Humphrey Bogart played yet another gangster in Raoul Walsh’s HIGH SIERRA, but this time things were different. Bogie had spent the past five years at Warner Brothers mired in supporting gangster parts and leads in ‘B’ movies, but when he read John Huston and W.R. Burnett’s screenplay, he knew this role would put him over the top. James Cagney and Paul Muni both turned it down, and George Raft was penciled in to star, until Bogie put a bug in his ear and Raft also refused it. Bogart lobbied hard for the role of Roy Earle, and his instincts were right: not only did HIGH SIERRA make him a star at last, it led to him getting the lead in his next picture THE MALTESE FALCON , the directorial debut of his good friend Huston.

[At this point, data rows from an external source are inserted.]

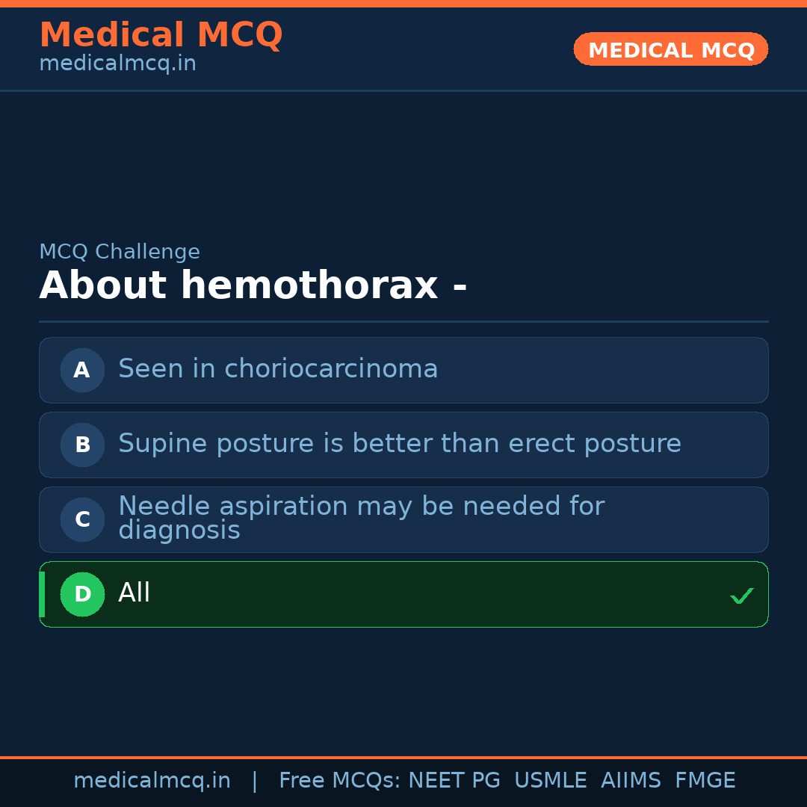Visit medicalmcq.in link under the header

click(x=117, y=64)
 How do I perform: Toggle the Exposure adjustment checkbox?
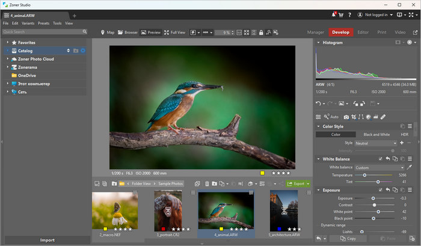(x=380, y=190)
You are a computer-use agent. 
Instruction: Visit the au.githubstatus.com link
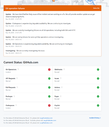(50, 120)
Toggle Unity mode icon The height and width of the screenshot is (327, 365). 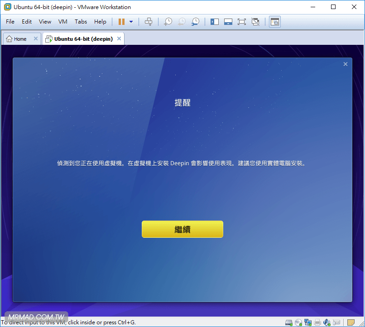click(255, 22)
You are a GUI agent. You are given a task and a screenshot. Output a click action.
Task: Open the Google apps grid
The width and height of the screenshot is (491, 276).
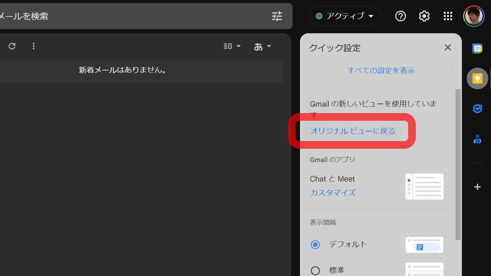coord(448,16)
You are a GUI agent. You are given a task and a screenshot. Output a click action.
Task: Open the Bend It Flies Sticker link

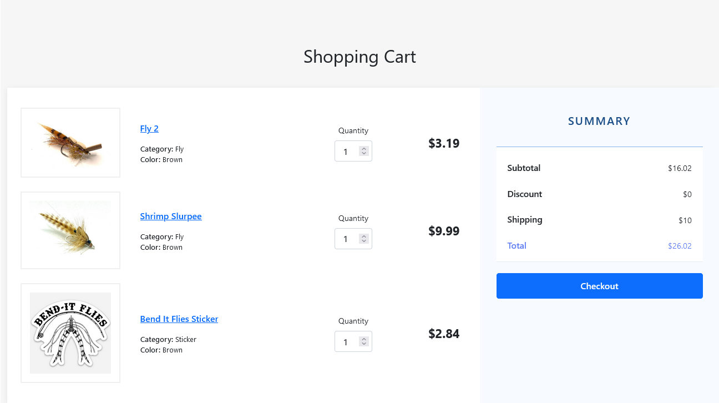point(179,319)
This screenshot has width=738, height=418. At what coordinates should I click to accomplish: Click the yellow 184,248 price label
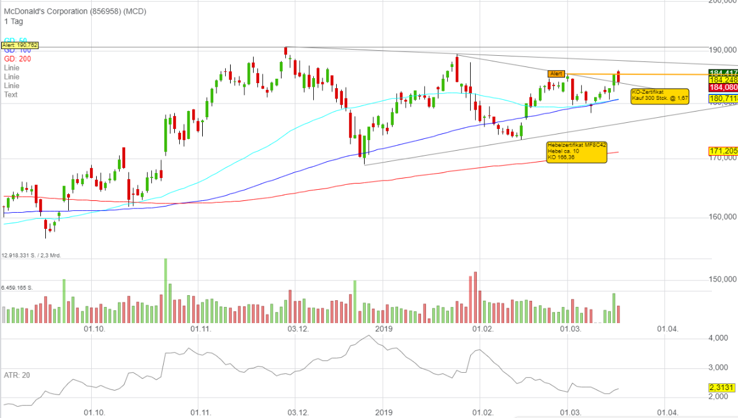pos(722,80)
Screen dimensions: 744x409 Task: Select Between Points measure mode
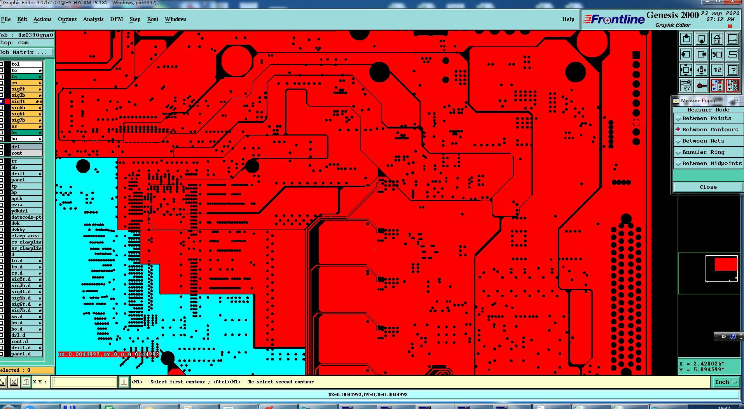pyautogui.click(x=708, y=118)
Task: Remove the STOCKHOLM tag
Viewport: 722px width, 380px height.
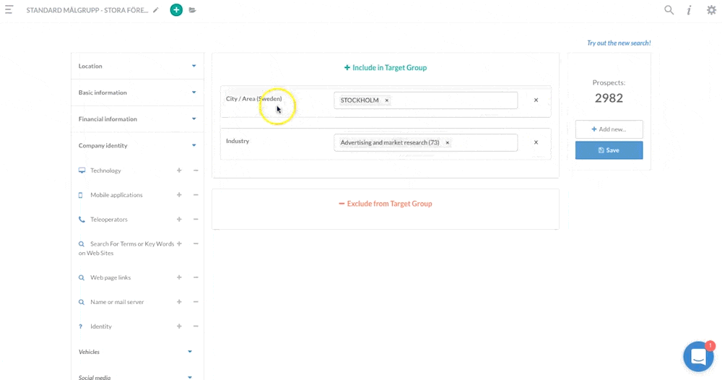Action: 386,100
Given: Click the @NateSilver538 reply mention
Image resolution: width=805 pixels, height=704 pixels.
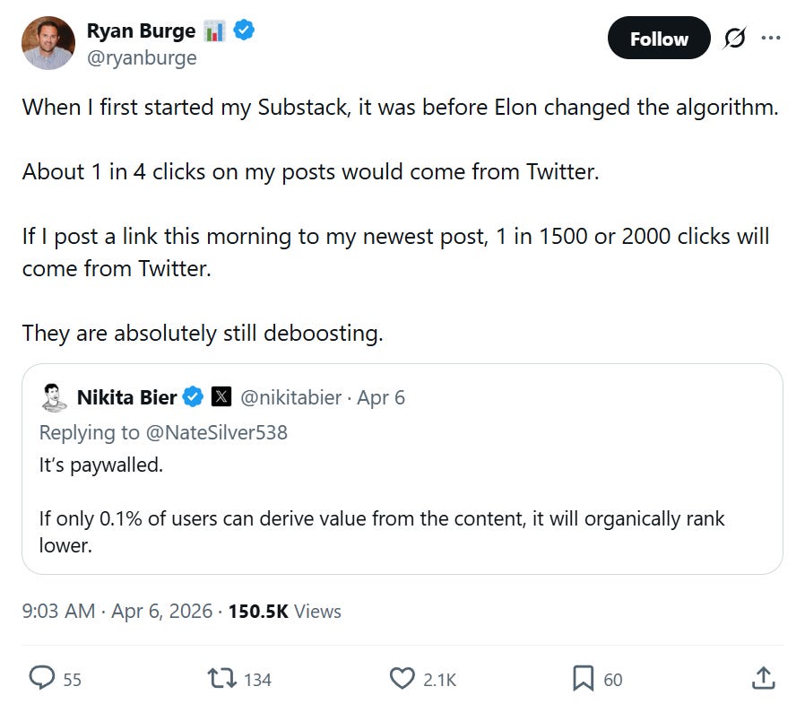Looking at the screenshot, I should (217, 432).
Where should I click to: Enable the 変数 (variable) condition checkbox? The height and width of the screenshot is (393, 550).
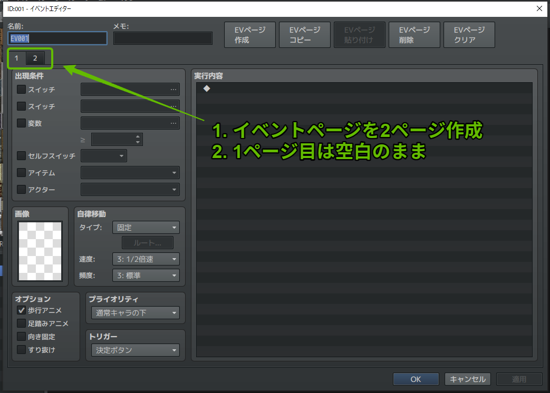pos(21,123)
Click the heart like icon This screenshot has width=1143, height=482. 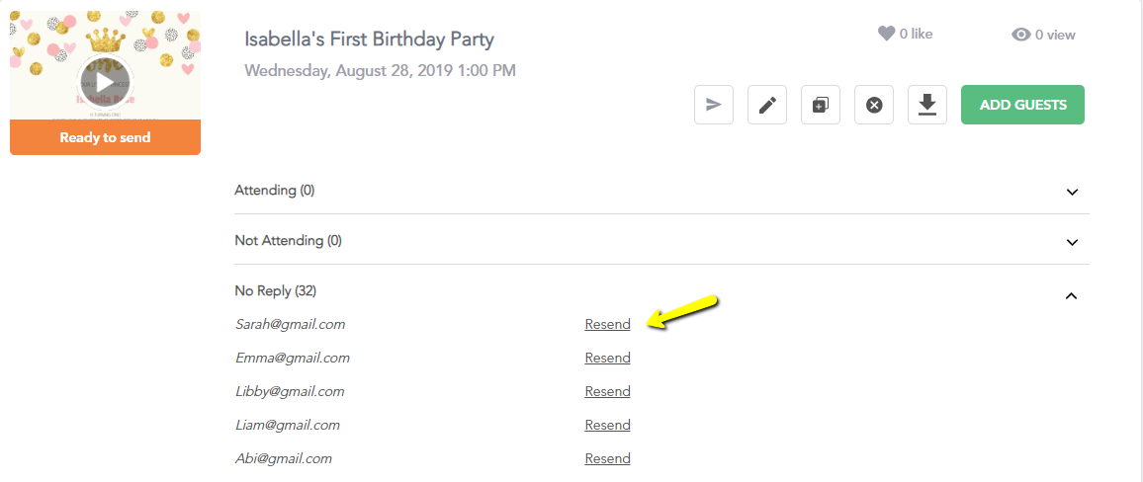pos(886,34)
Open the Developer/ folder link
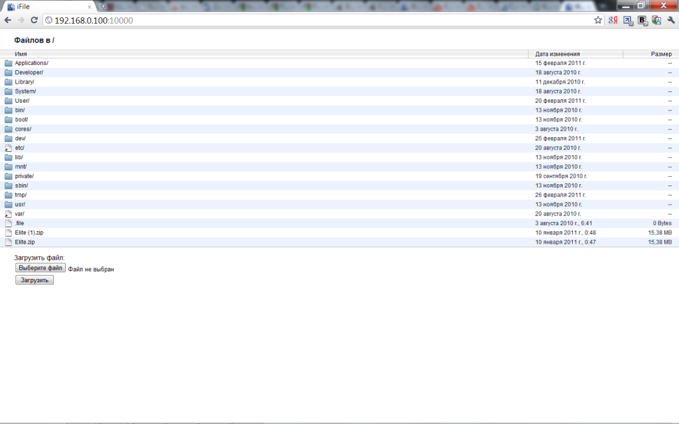Image resolution: width=679 pixels, height=424 pixels. (29, 72)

Roy Earle is an old-school criminal pardoned from an Indiana prison thanks to the machinations of gang boss Big Mac, who wants Roy to take charge of a big-time money and jewel heist at a California resort. Roy’s been locked up a long time, and this caper will finance the freedom he’s always longed for, a way to “crash out” of the life for good. Along the way, he has an encounter with the Goodhue family, farm people like himself, whose pretty daughter Velma was born with a club foot. Roy’s enchanted by the young girl, and gets the idea in his head to pay for her operation and ask her to marry him after his job’s complete.
Roy heads to a camping grounds in the Sierra mountains to meet his new cohorts, a pair of inexperienced hotheads named Red and Babe, who’ve brought along a “dime-a-dance” girl, Marie, and “inside man” Mendoza. The veteran gangster doesn’t like the idea of having a dame around, but the girl, who has nowhere else to go except back to her sordid dance hall life, persuades him to let her stay. A mutt in the camp called Pard starts following Roy around, and the two kind of adopt each other, despite warnings from caretaker Algernon that the pooch brings bad luck to whomever he attaches himself.
Things start to go downhill, as Roy returns to the now-cured Velma, who rejects him. The heist goes awry when a security guard shows up and Roy is forced to plug him with lead. A police chase ensues, with the panicked Mendoza tagging along, leading to death for the wet-behind-the-ears thugs. Roy and Marie manage to escape, but Mendoza rats, and the manhunt is on. Big Mac dies of a heart attack, and his lieutenant Kranmer tries to pull a fast one, resulting in another notch on Roy’s belt. He sends Marie away and makes it for the High Sierras, where “Mad Dog” Earle (as the papers have salaciously dubbed him) makes his last stand….
Everyone seems to be damaged goods in the powerhouse screenplay by Huston and Burnett. Roy Earle can’t shake his past, no matter what he does, and in the end finds his elusive freedom only in death. Marie, played by top-billed Ida Lupino , is a broken soul from an abusive home, who creates a family of her own with Roy and Pard. Velma (Joan Leslie) was born with a deformity, yet when she has her operation turns ungrateful towards Roy. Red and Babe (Arthur Kennedy, Alan Curtis ) are wanna-be tough guys in way over their heads. Kranmer (Barton MacLane) is an ex-cop now on the wrong side of the law. Big Mac (Donald MacBride) suffers from a “bum ticker” due to his life of excess. Even Pa and Ma Goodhue (Henry Travers, Elisabeth Risdon), decent folks they may be, are fleeing a life of poverty in their native Ohio.
Walsh’s direction is top-notch, as always, and DP Tony Gaudio gets some breathtaking location shots on Mount Whitney. The rest of the cast features Henry Hull as a crime doctor, Willie Best in a rare dramatic role as Algernon, young Cornel Wilde as Mendoza, Jerome Cowan as a reporter, and Eddie Acuff, Dorothy Appleby, Wade Boteler, Spencer Charters, James Flavin, Isabel Jewell, and George Lloyd. Pard is played by Bogie’s real-life pooch Zero! And stuntman Buster Wiles appears on camera as the sharpshooter who nails Roy… and performs the stunt of tumbling down that treacherous mountain, which basically means Wiles kills himself!

There’s a strong MALTESE FALCON connection, with Bogart, Huston, Cowan, and MacLane all participating in the film noir classic. But it’s HIGH SIERRA that made that movie possible, again thanks to George Raft, who turned down the part of Sam Spade to appear in Walsh’s next film, MANPOWER. Walsh remade this film eight years later as a Western, COLORADO TERRITORY, with Joel McCrea and Virginia Mayo, and the story was refilmed in 1955 as I DIED A THOUSAND TIMES with Jack Palance and Shelley Winters. I haven’t seen the former, but have viewed the latter, and there’s no comparison. HIGH SIERRA is mountains above it, and remains a bona fide gangster classic.